This is the kind of small, no-budget film that I assume actors really love to do. There’s no money, but if the script is good you get a chance to really dig into some fascinating characters. This script is really nice. It happens mostly in a small tobacco store in Brooklyn. It’s on the corner of Prospect Park West and 16th Street, a block away from Prospect Park. The building is still there, but now it’s either Ferrell’s Bar and Grill or a pie shop, I can’t be sure. Harvey Keitel is Auggie, the proprietor, and he has been taking exactly the same picture of his shop for … I think it was 19 years. William Hurt, a writer who recently lost his wife and can’t write anymore, looks through some of the albums and remarks that they are all the same. Auggie says no, they’re all different. And Hurt realizes that they are.

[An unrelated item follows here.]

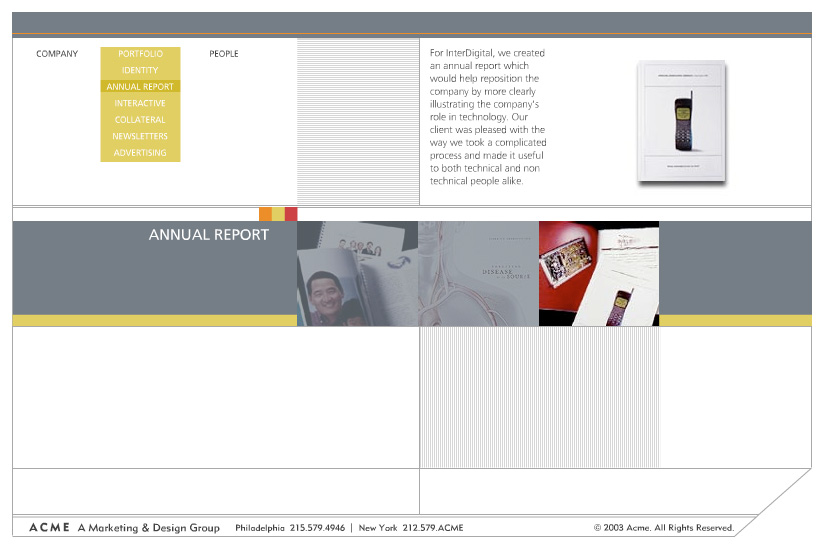Open the COMPANY menu
The image size is (826, 553).
(x=57, y=54)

This sweet little movie is just full of basically unrelated stories like that. They are all fascinating, as are all the characters. I get the feeling that they are all friends of the director, Wayne Wang, some of them probably from the ranks of thousands of hopefuls who come to the Big Apple hoping to become a star. For most of them, it’s not in the cards. Sorry, it just isn’t, even though they are all good. The only other really familiar names are Stockard Channing and Forest Whitaker. Much of it was improvised. And let me hand it to Harvey Keitel. The man always delivers, in every film I’ve ever seen him in. Several times here he is just sitting with someone, telling a story. He never, ever sounds like he is saying something he has memorized. He’s just talking. If you like movies like this, you could hardly do better.

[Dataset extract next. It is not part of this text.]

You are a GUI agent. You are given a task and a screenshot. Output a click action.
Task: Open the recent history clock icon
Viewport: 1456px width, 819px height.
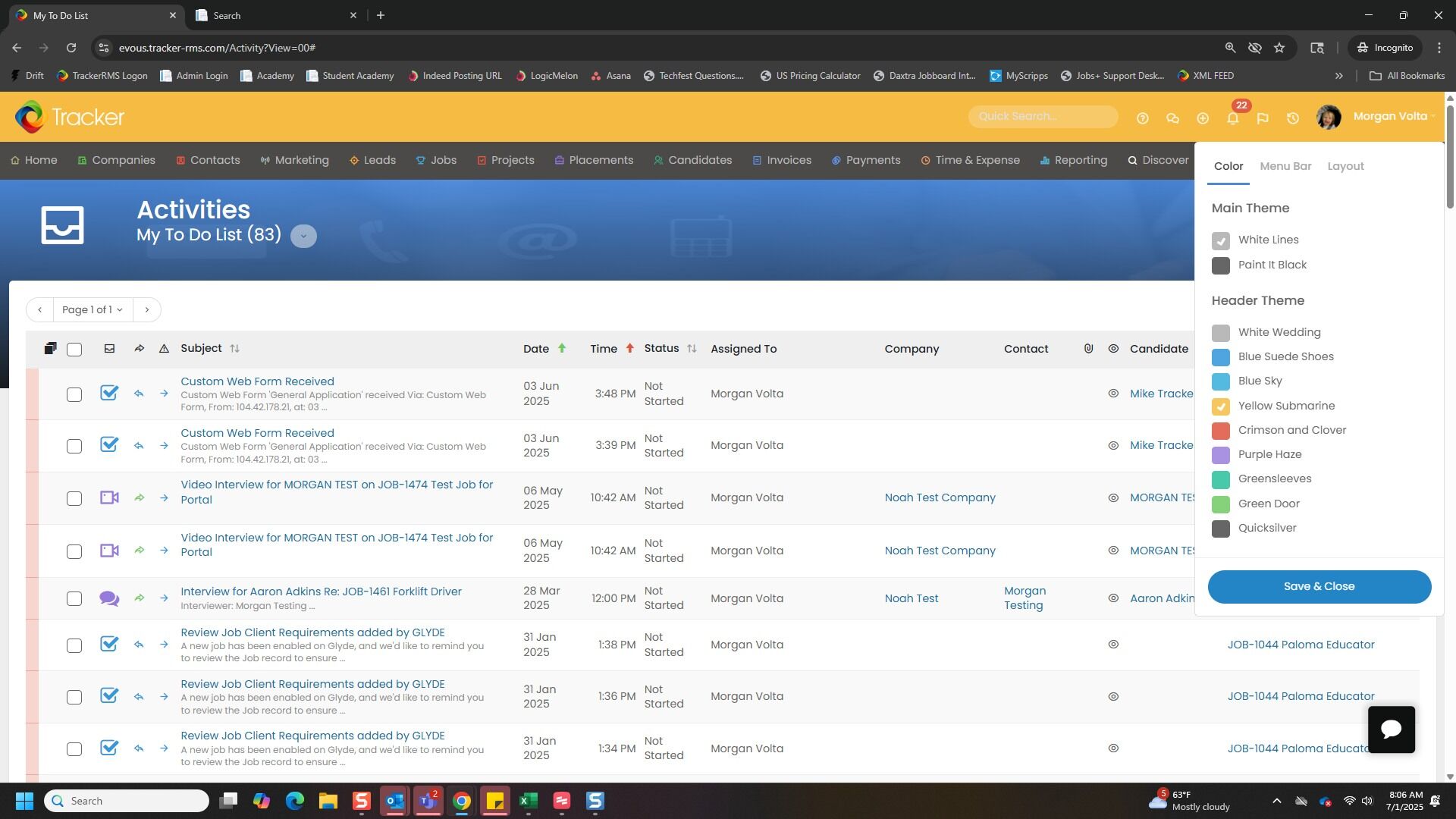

This is being written on October 19, 2017, and the Harvey Weinstein scandal is still unfolding. This is one of the first Miramax films I have reviewed since that shitstorm blew in. I thought I ought to mention that, and I probably won’t do it again. The fact is, the miserable piece of shit made some damn good movies. Just because he’s a molester and probable rapist can’t be allowed to rub off on the films he produced. However, I know that from now on when I see that logo appear on the screen I will have a bad taste in my mouth, like I do when I see Bill Cosby. Sort of similar to the pang of sorrow I will always feel whenever I see the Twin Towers in a New York Film.